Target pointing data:

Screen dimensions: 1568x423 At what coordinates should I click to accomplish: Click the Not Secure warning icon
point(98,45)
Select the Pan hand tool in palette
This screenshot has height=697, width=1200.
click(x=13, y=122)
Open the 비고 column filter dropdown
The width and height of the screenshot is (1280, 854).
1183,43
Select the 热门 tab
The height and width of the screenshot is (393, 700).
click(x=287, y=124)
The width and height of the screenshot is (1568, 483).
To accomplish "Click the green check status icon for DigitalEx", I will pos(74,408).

...

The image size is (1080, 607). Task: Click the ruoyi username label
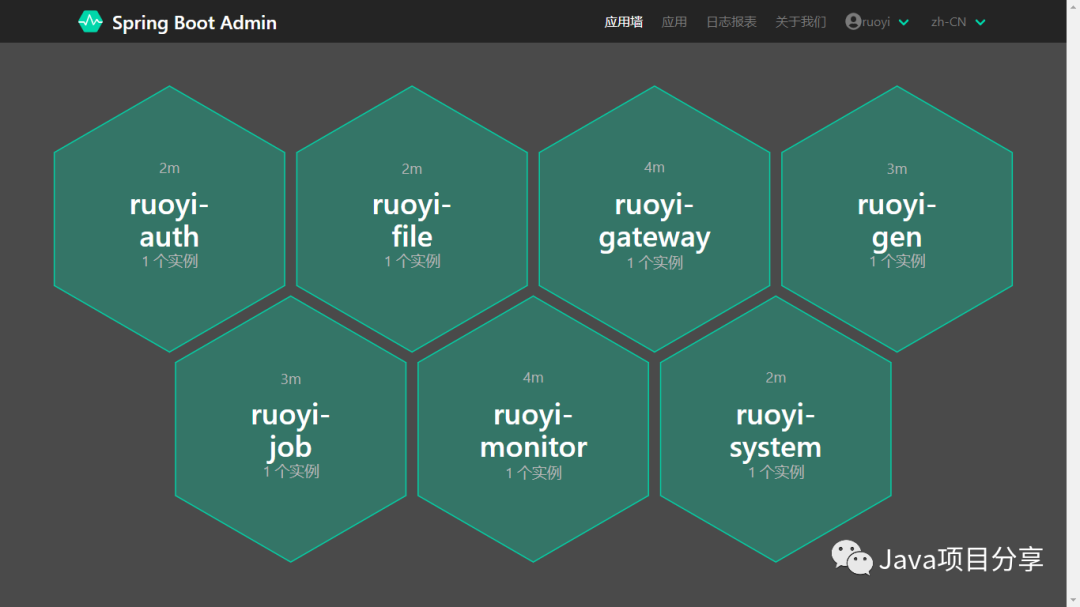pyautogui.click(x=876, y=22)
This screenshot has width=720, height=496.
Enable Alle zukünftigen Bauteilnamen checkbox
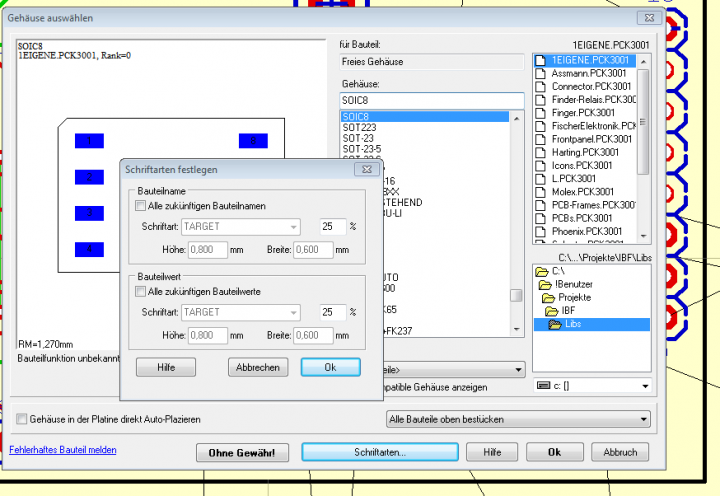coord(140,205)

**What is needed**: Rewrite the stretch of items from the line containing "Screen dimensions: 1568x423" through the line containing "click(x=13, y=122)", switching "palette" to "toolbar" and leaving everything else unchanged. Return only those lines.

**Full solution**:
Screen dimensions: 1568x423 At what coordinates should I click to accomplish: Click the Not Secure warning icon
point(98,45)
Select the Pan hand tool in toolbar
This screenshot has height=697, width=1200.
click(x=13, y=122)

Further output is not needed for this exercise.